Wednesday, February 22, 2012

The Great Northern Brotherhood of Canadian Cartoonists

What I try to do with reviews at this Bookshelf blog is keep it simple and spoiler-free, and let you know whether I'd recommend you pick up a copy of what I just read. Seems to work okay. This time, a brief review of The Great Northern Brotherhood of Canadian Cartoonists (Drawn & Quarterly, 2011).



Seth's latest release is another "sketchbook" story with which he tinkered for several years before finalizing it. As his earlier, similar Wimbledon Green suggested a world where the collecting of decades-old comics was a noble and bold pursuit, The Great Northern Brotherhood of Canadian Cartoonists illustrates that world. It's a place where Canada's supposed domination of the art form has led to the many and varied artists being held in the highest possible esteem, and a social club with branches in several cities and a library only accessible via a two-hour school bus ride north of the idiosyncratically-named Green Valley, somewhere up in Nunavut, I suppose.

I love the way that Seth adds layers and layers of fictions to his story, all told via a very unreliable narrator who eventually confesses that some of his tale is not entirely accurate.
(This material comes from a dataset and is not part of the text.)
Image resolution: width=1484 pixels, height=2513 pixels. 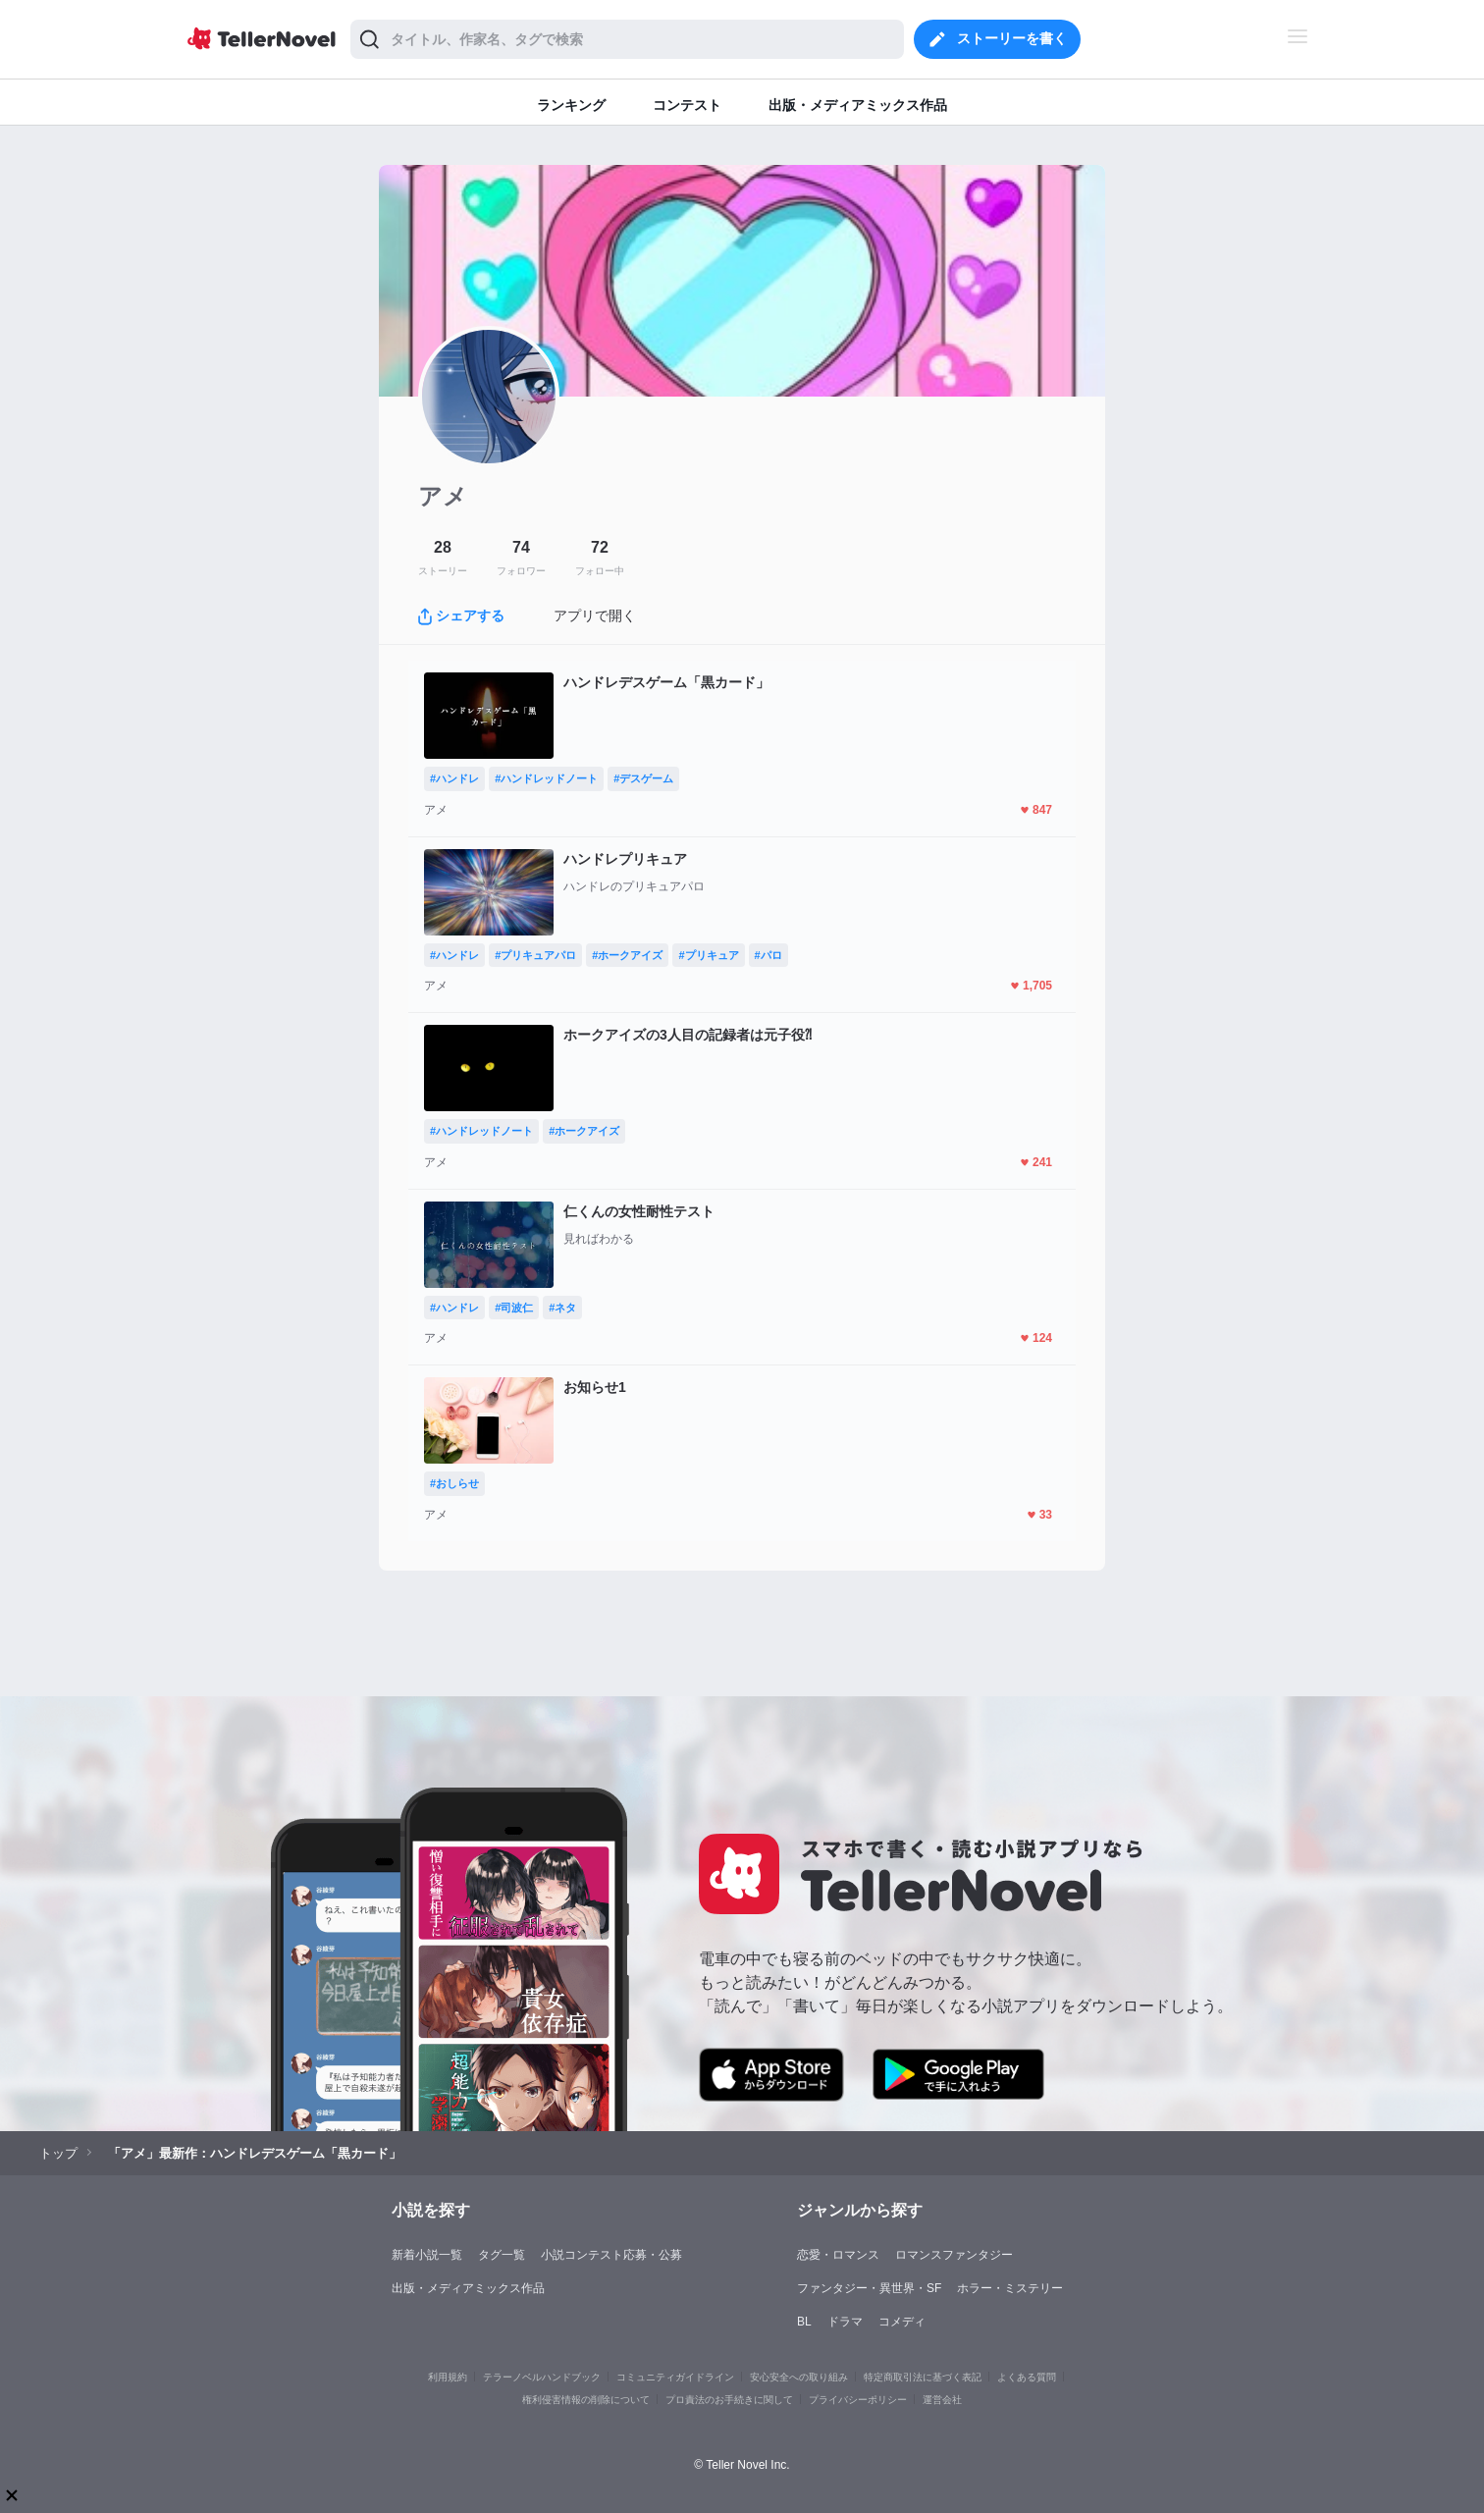 I want to click on 安心安全への取り組み, so click(x=799, y=2377).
The story mixes in just enough real-world truth, including both a couple of namechecks for Chester Brown and about nine pages devoted to one of Seth's pet causes, a mostly-forgotten comic strip called Nipper by a guy named Doug Wright. In other words, there's just enough honesty to make the whole fundamentally dishonest narrative seem like it can be trusted. But it's not even set in a real place; Dominion is the small city seen in some of Seth's other works, notably the amazing George Sprott: 1894-1971. Naturally, a fictional city is a good place for a fictional club devoted to the (mostly) fictional art displayed here.
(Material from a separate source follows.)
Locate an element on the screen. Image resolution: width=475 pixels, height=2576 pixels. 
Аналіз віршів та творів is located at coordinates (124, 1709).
The tour of the club's facility leads into diversions where several key Canadian comics, both newspaper strips and funnybook pamphlets, are explored. My only quibble with The GNBCC is that the many excerpts are still drawn in Seth's simple sketchbook style. I do feel that it would have been a more entertaining and complete immersion had Seth explored some different styles for the many different comics.

That tiny issue aside, this really does work for me. I'd like to visit Dominion in the same way that millions would like to visit Hogwart's. It's that real and that engaging, and I'm always happy to follow one of Seth's little diversions there. Not bad for a town that, if we get right down to it, probably isn't all that much more impressive than Macon. Happily recommended.